05-12-2014 07:29 PM
I have a comma delimited file .csv created out of lotus notes db, I have renamed the file to .txt and I have FTPed the file to Mainframes. I am unable to read the file on Mainframes and receiving error invalid data on all the input lines.
Sample of the Input as seen on the Mainframe:
JReF No.,TRUS No.,TRUS Name,Trustees Bank,Stamp Code,Penaltys Number,Type,PEN Amount ,Trust Amount ,Funds Held ,Total Penaltys
57735,15286,ABCDE ABCDEDEFGHI COMPANY (UN),515,,35645311,L,$0.11 ,$0.00,$0.00,$0.11
52715,55325,ABABCDEDFGHKI ADLADJFD SLK ,515,,31954258,L,$0.16 ,$0.00,$0.00,$0.16
52715,55325,ABABCDEDFGHKI ADLADJFD SLK ,515,,31954258,L,$0.17 ,$0.00,$0.00,$0.17
11955,22956,LIONSDENIT INC. PP. LTD.,515,,35644876,L,$0.17 ,$0.00,$0.00,$0.17
INFILE UPLOAD DLM=',' DSD RECFM=VB LRECL=256; /* Please note, I also tried FTPing the file into a fixed 200 lrecl file and tried the same code */
INPUT FLD1-FLD10 :$20.;
PUT 'FLD1= ' FLD1;
PUT 'FLD2= ' FLD2;
PUT 'FLD3= ' FLD3;
NOTE: Invalid data for FLD1 in line 1 1-8.
NOTE: Invalid data for FLD2 in line 1 10-17.
NOTE: Invalid data for FLD3 in line 1 19-27.
2 The SAS System
NOTE: Invalid data for FLD4 in line 1 29-41.
NOTE: Invalid data for FLD5 in line 1 43-52.
NOTE: Invalid data for FLD6 in line 1 54-69.
NOTE: Invalid data for FLD7 in line 1 71-74.
NOTE: Invalid data for FLD8 in line 1 76-85.
NOTE: Invalid data for FLD9 in line 1 88-99.
1 JReF No.,TRUS No.,TRUS Name,Trustees Bank,Stamp Code,Penaltys Number,Type,PEN Amount ,Trust Amount
101 ,Funds Held ,Total Security 128
FLD1=. FLD2=. FLD3=. FLD4=. FLD5=. FLD6=. FLD7=. FLD8=. FLD9=. FLD10=Funds Held
NOTE: Invalid data for FLD3 in line 2 13-42.
NOTE: Invalid data for FLD7 in line 2 58-58.
NOTE: Invalid data for FLD8 in line 2 60-64.
NOTE: Invalid data for FLD9 in line 2 67-71.
2 57735,15286,ABCDE ABCDEDEFGHI COMPANY (UN),515,,35645311,L,$0.11 ,$0.0
FLD1=57735 FLD2=15286 FLD3=. FLD4=515 FLD5=. FLD6=35645311 FLD7=. FLD8=. FLD9=. FL
Can anyone please help where I am doing the mistake? I am using SAS 9 on Mainframes (z/os) .
05-13-2014 04:45 AM
There is nothing special for a mainframe within this.
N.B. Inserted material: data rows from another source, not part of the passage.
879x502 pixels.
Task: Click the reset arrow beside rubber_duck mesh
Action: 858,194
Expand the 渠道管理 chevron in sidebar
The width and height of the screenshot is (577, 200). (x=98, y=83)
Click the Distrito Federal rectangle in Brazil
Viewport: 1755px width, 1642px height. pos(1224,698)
You uploaded the file successfully and all is still readable. the Ascii/Ebcdic byte translation is workable.
Using a VB (lrecl 32Kb bklsize=27998) is the best one for the record crlf convention translation, a lrecl=255 (common convention in Unix) is also good as long your records are not longer.
No zoned/number lines with not readable characters, you have mistakes in some generic issue. You could doe this also on your pc.
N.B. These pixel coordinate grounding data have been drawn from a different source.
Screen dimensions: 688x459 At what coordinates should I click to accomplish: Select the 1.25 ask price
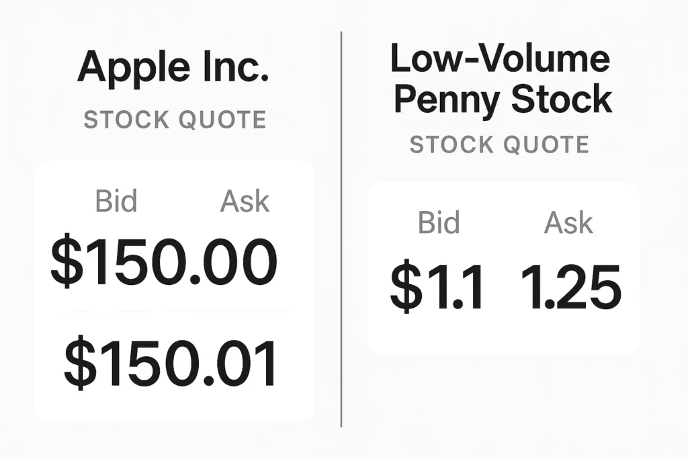click(570, 288)
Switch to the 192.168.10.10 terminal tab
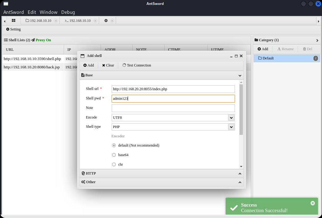Screen dimensions: 322x218 pos(78,21)
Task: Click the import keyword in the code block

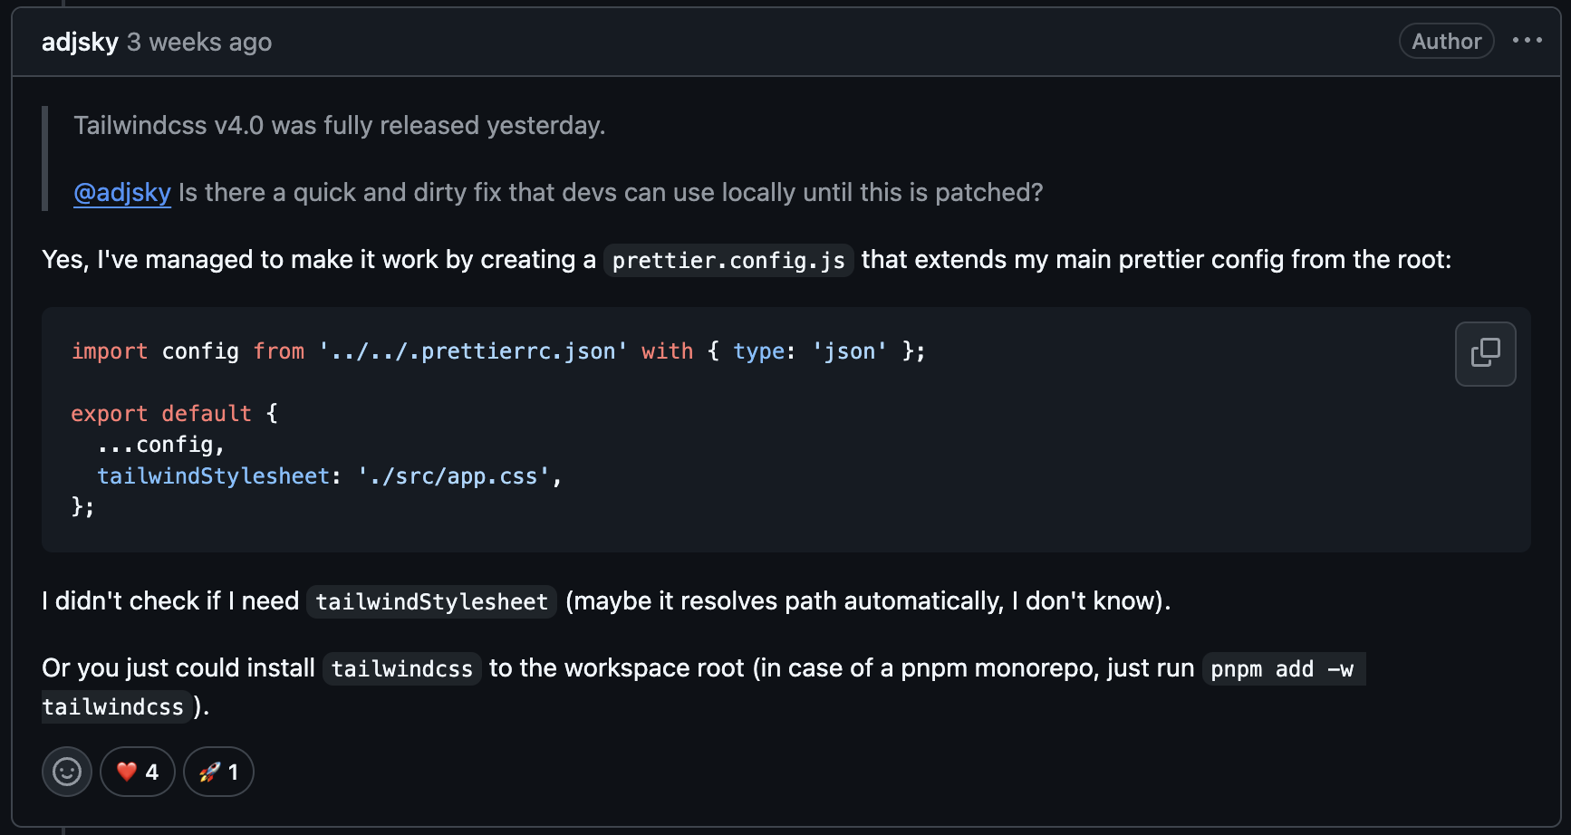Action: 109,350
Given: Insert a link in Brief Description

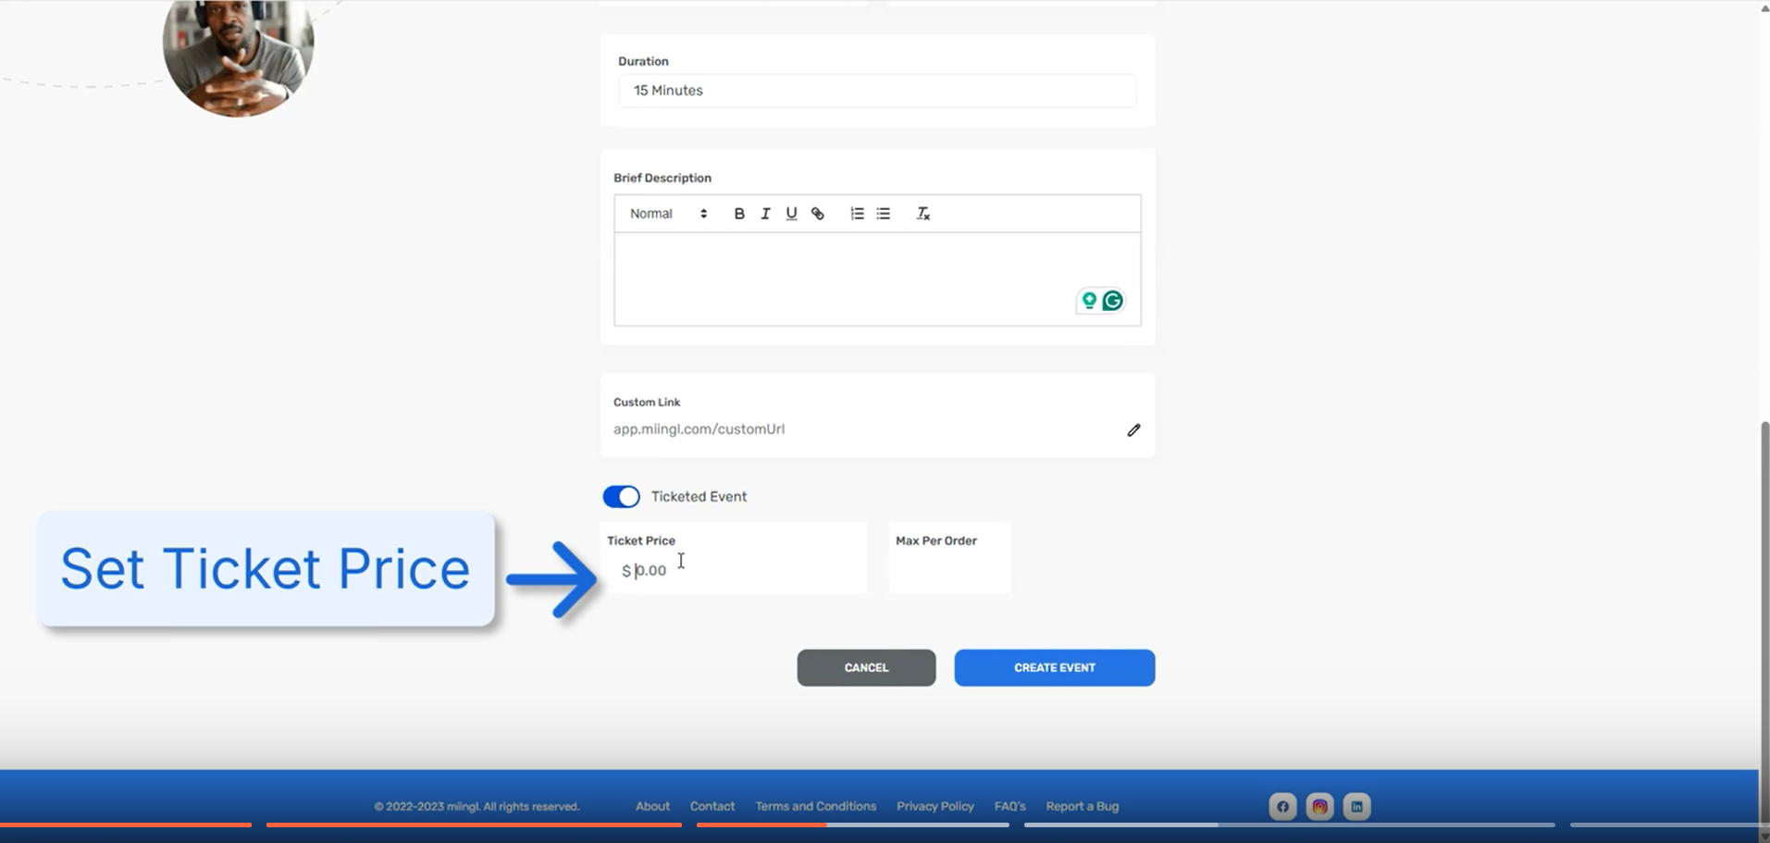Looking at the screenshot, I should tap(818, 214).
The file is coming in with te first record obviously being column names, You better drop this record and start with the second and after.
use the firstobs=2 to do that SAS(R) 9.3 Statements: Reference
You are reading 10 char variables Fld1-fld10. The default length is 8. This is what the column pointering is telling you. Every time increasing 8 positions, not using de comma as seperator.
Better define variables with formats (attribute) and length you are needing. 2 numeric, 1 character (how long?) hopefully without special chars and without "," , 3? numeric, 1 character (length 1?), 3 numeric with dollar format. You are lucky with the decimal-point. Hopefully no "," used with big ammounts. The "," is not a certain unique symbol. When conflicting you can move to the "tab" or ~ approach.
You are inputting list format. But is functioning as a formatted one. The list input is not that easy with specifying formats. The length of a format and the var is not working by conflicting logic.
SAS(R) 9.3 Statements: Reference (input list). The adjusted approach with fully specifying the variables in advance should solve this.
05-16-2014 01:59 AM
Actually, the way he codes his example, the vars are defined as numeric, because of the :$20.
So he gets errors everytime there is non-numeric data.
The data step should look like:
infile '$HOME/intest.txt' dlm=',' dsd;
format fld1-fld20 $20.;
I tested this on my AIX server, so the behaviour is platform-indepenent.
05-13-2014 09:23 AM
@ksharp, Why truncover?
It did read 9 numeric (8 long) and the 10-th as string (8 long). All according the coding, but as pitty not what was wanted.
The postion/record lengt was 128 short enough to be under the 255.
05-15-2014 02:31 PM
Thank You Jaap and Ksharp for the suggestions!! After much struggling I realize that ',' delim will not just work because of the data challenges. For some records with character, I have "," in between the character string and that data is represented as "AAA, BBB CCC", after exporting it out of the lotus notes db. For other records do not have "," in them. And big amounts are also formatted in commas, so it is making difficult to read and format the data. I had to workaround with importing the data to MS Access and format it properly, convert to text file and upload to Mainframes as a fixed length, then I could read it.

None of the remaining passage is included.